TotalEnergies plafonne actuellement les prix du carburants à la pompe à hauteur de 1,99 euros le litre d'essence et de 2,25 euros le litre de diesel. "Nous sommes la seule compagnie pétrolière au monde à avoir appliqué cette mécanique de plafonnement", a souligné Patrick Pouyanné. Et d'ajouter : "Recevoir des critiques alors que nous sommes les seuls à avoir fait cela (...) j'avoue avoir du mal à la comprendre."
Patrick Pouyanné a d'ailleurs redit que si le gouvernement décidait d'instaurer un mécanisme de taxation exceptionnelle, son entreprise mettrait un terme au plafonnement des prix. "Si je constate que notre geste est considéré comme insuffisant je pense que nous ne le répliquerons plus", a-t-il déclaré.
Le PDG a affirmé que le plafond fixé par son entreprise est "inférieur au prix de revient", tout en expliquant que les volumes écoulés ont augmenté de 15 % dans les stations TotalEnergies, voire de 30 % lors de certains week-ends.

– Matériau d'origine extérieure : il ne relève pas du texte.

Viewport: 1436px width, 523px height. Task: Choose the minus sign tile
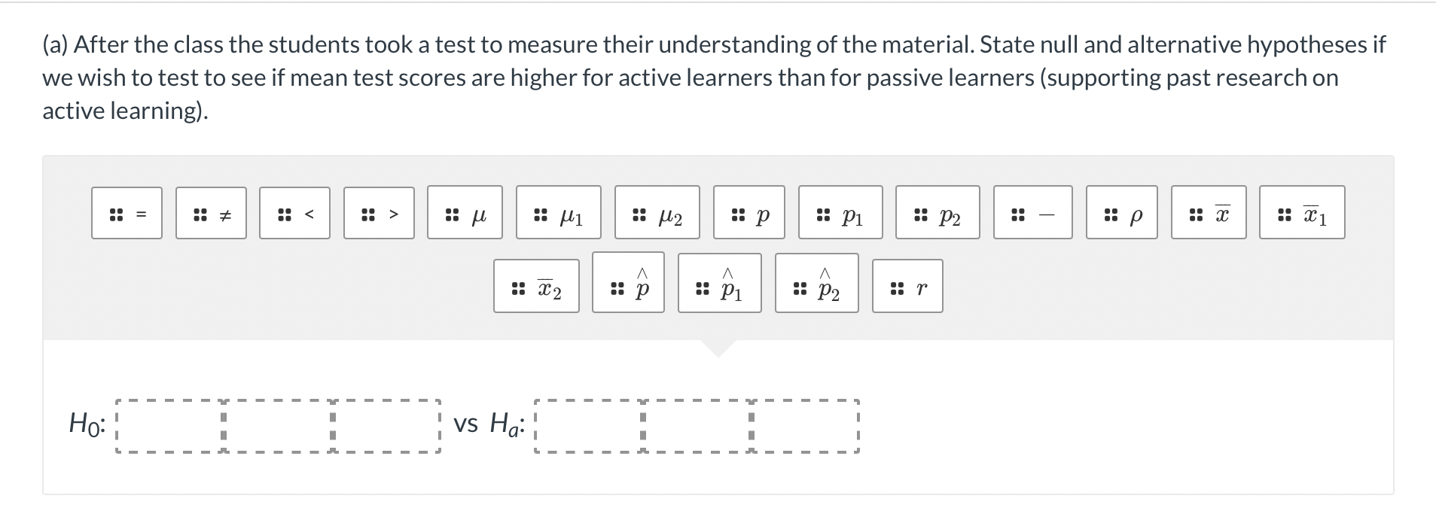(x=1032, y=213)
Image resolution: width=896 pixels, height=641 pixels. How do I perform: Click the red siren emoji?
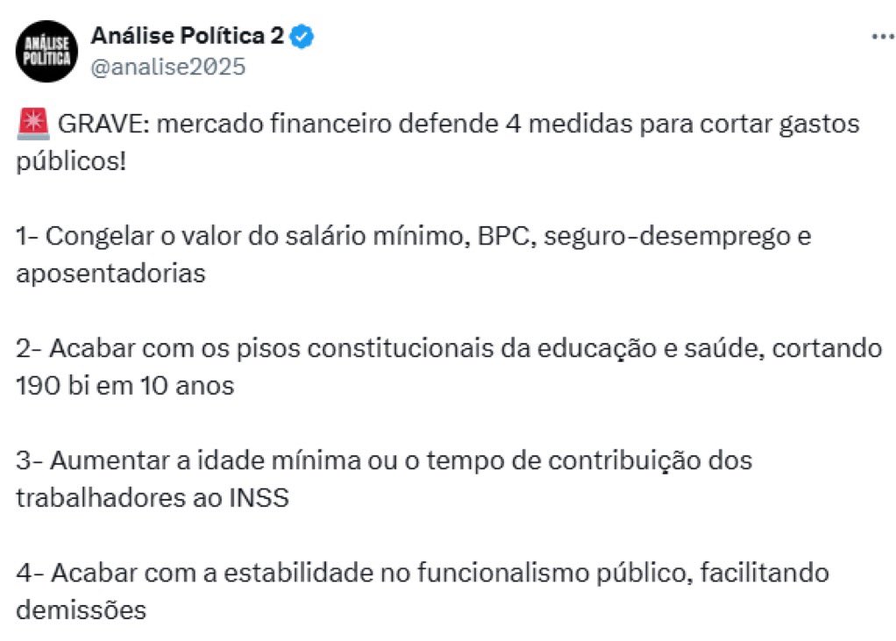click(33, 124)
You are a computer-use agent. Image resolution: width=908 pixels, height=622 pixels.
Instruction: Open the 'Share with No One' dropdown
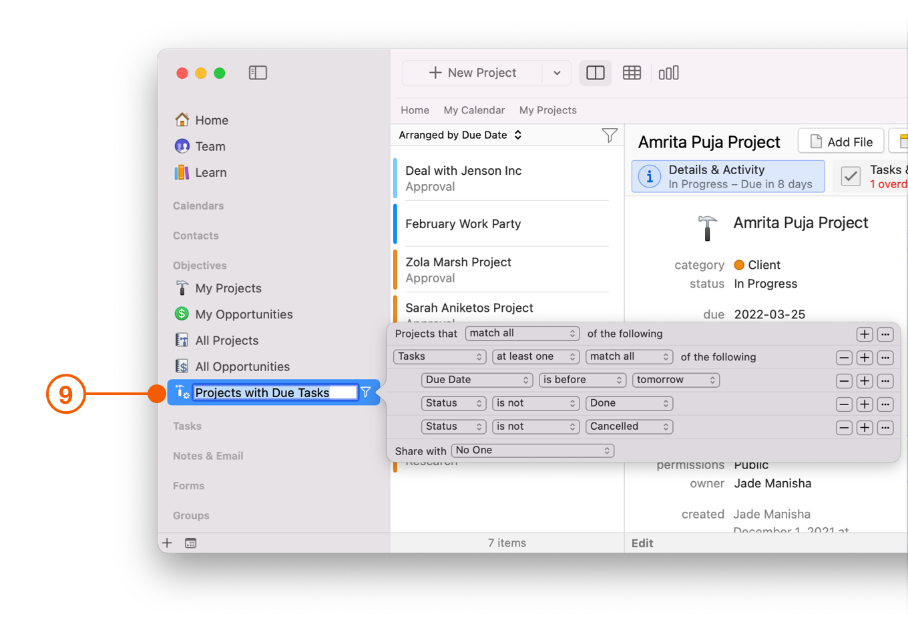[532, 450]
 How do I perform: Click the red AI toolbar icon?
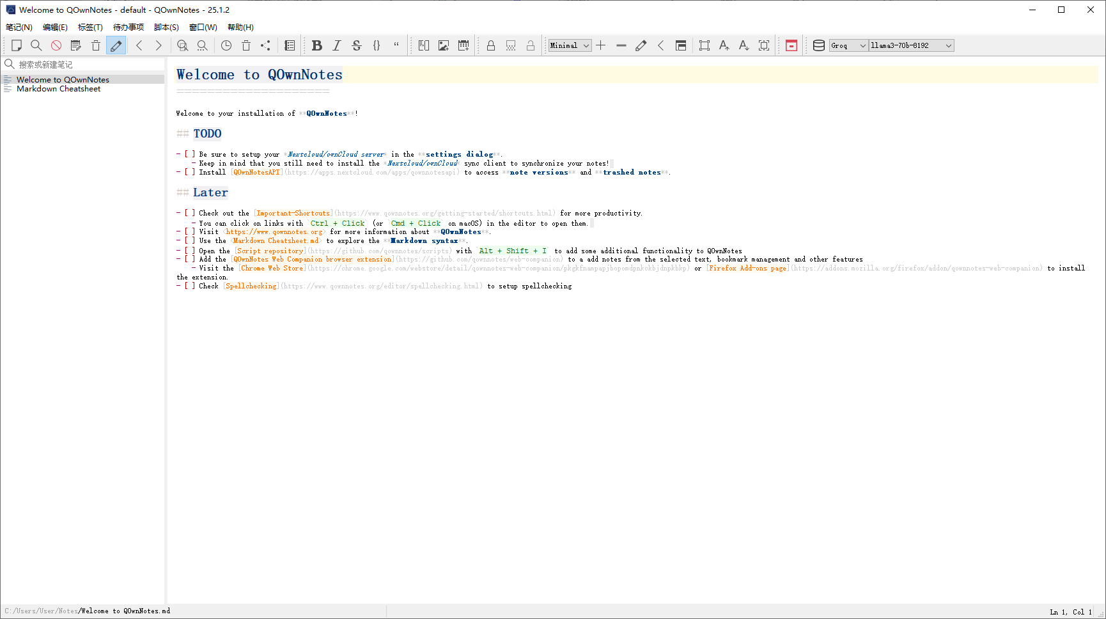click(791, 45)
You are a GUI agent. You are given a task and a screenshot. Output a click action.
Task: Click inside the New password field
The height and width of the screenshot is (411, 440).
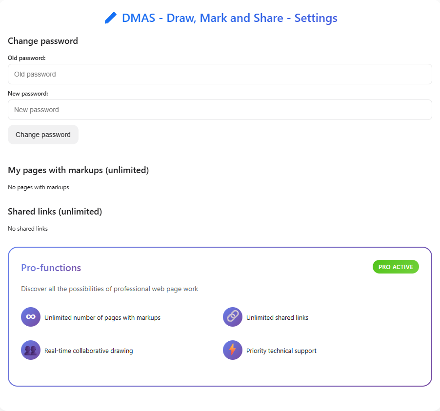click(x=220, y=110)
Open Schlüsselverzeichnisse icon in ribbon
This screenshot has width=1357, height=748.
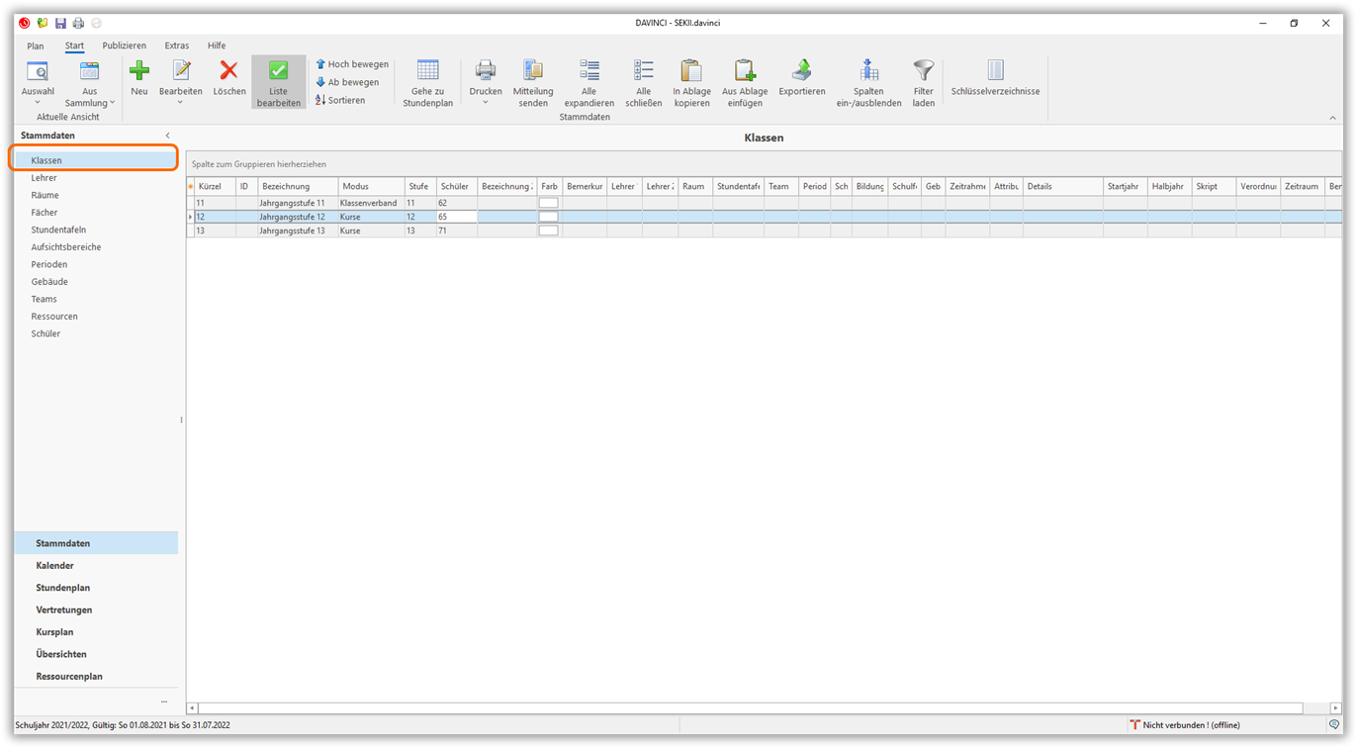[995, 71]
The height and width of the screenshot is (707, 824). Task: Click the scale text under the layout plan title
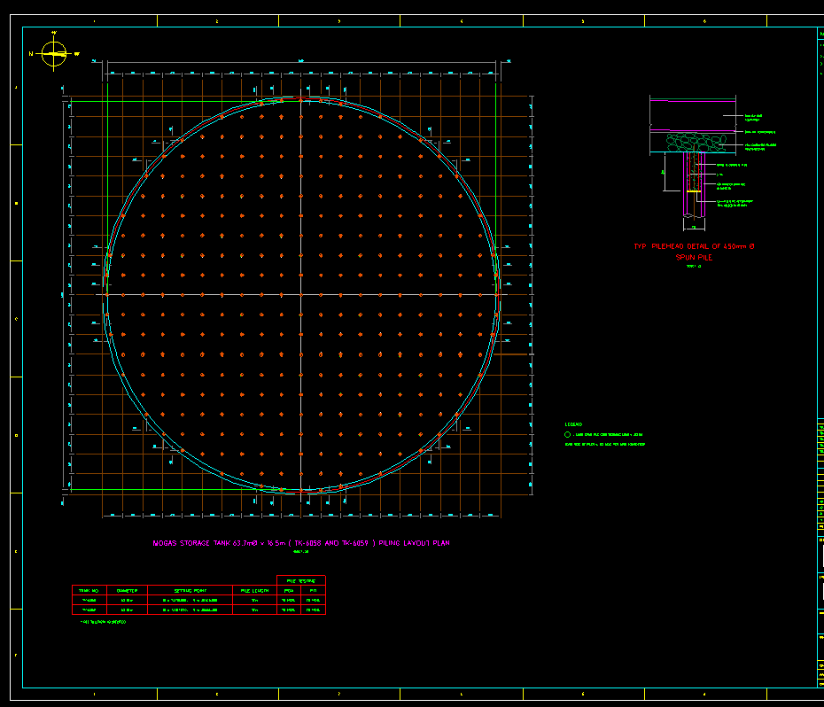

Par ailleurs, les clients TotalEnergies Electricité & Gaz en France inscrits à "l'avantage carburant" bénéficieront durant toute l'année 2026 du plafonnement du prix des carburants. Une offre commerciale qui a permis à l'entreprise de gagner 50 000 clients, a indiqué Patrick Pouyanné, qui qualifie cet afflux de "pas extraordinaire".